▸ Directions for this task
Reproduce the following lines verbatim, keeping every one of them.

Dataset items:
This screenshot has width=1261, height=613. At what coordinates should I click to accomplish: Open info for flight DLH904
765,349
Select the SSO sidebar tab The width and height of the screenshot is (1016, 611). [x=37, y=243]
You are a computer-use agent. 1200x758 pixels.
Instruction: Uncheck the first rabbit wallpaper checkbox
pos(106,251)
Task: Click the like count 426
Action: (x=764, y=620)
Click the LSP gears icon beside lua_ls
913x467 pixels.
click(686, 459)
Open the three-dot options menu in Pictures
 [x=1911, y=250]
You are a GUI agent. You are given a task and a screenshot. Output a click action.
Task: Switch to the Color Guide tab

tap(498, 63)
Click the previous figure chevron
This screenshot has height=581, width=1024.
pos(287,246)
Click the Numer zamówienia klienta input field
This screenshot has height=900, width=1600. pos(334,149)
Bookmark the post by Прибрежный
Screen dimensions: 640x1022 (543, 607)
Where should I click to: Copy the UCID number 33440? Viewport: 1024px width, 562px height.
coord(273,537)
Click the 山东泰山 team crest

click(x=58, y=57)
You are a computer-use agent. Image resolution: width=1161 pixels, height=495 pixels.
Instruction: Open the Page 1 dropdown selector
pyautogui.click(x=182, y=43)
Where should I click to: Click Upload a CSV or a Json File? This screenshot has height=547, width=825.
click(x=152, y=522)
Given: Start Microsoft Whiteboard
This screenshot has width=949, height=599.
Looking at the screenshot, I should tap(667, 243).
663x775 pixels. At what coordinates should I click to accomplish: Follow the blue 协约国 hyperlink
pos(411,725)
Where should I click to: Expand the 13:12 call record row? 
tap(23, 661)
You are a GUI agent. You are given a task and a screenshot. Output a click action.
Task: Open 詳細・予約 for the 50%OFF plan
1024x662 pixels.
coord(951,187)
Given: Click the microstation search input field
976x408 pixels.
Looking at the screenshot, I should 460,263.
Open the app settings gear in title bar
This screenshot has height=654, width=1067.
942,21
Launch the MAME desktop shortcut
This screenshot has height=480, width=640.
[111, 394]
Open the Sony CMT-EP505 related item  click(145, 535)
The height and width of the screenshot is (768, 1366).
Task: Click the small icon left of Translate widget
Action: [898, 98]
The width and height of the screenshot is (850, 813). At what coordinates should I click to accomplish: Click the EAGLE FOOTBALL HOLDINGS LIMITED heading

▸ Solution to this problem
This screenshot has width=1261, height=613. At what coordinates should I click to accomplish: Open info for flight DLH904
765,349
Select the SSO sidebar tab The width and height of the screenshot is (1016, 611). [x=37, y=243]
You are a computer-use agent. 1200x758 pixels.
Instruction: Uncheck the first rabbit wallpaper checkbox
pos(106,251)
Task: Click the like count 426
Action: (x=764, y=620)
Click the LSP gears icon beside lua_ls
913x467 pixels.
click(686, 459)
Open the three-dot options menu in Pictures
 [x=1911, y=250]
You are a GUI agent. You are given a task and a screenshot. Output a click action.
Task: Switch to the Color Guide tab

tap(498, 63)
Click the previous figure chevron
This screenshot has height=581, width=1024.
pos(287,246)
Click the Numer zamówienia klienta input field
This screenshot has height=900, width=1600. pos(334,149)
Bookmark the post by Прибрежный
Screen dimensions: 640x1022 (543, 607)
Where should I click to: Copy the UCID number 33440? Viewport: 1024px width, 562px height.
coord(273,537)
Click the 山东泰山 team crest

click(x=58, y=57)
You are a computer-use agent. Image resolution: width=1161 pixels, height=495 pixels.
Instruction: Open the Page 1 dropdown selector
pyautogui.click(x=182, y=43)
Where should I click to: Click Upload a CSV or a Json File? This screenshot has height=547, width=825.
click(x=152, y=522)
Given: Start Microsoft Whiteboard
This screenshot has width=949, height=599.
Looking at the screenshot, I should tap(667, 243).
663x775 pixels. At what coordinates should I click to accomplish: Follow the blue 协约国 hyperlink
pos(411,725)
Where should I click to: Expand the 13:12 call record row? 
tap(23, 661)
You are a GUI agent. You are given a task and a screenshot. Output a click action.
Task: Open 詳細・予約 for the 50%OFF plan
1024x662 pixels.
coord(951,187)
Given: Click the microstation search input field
976x408 pixels.
Looking at the screenshot, I should 460,263.
Open the app settings gear in title bar
This screenshot has height=654, width=1067.
942,21
Launch the MAME desktop shortcut
This screenshot has height=480, width=640.
[111, 394]
Open the Sony CMT-EP505 related item  click(145, 535)
The height and width of the screenshot is (768, 1366).
Task: Click the small icon left of Translate widget
Action: [898, 98]
The width and height of the screenshot is (850, 813). At what coordinates should I click to accomplish: Click the EAGLE FOOTBALL HOLDINGS LIMITED heading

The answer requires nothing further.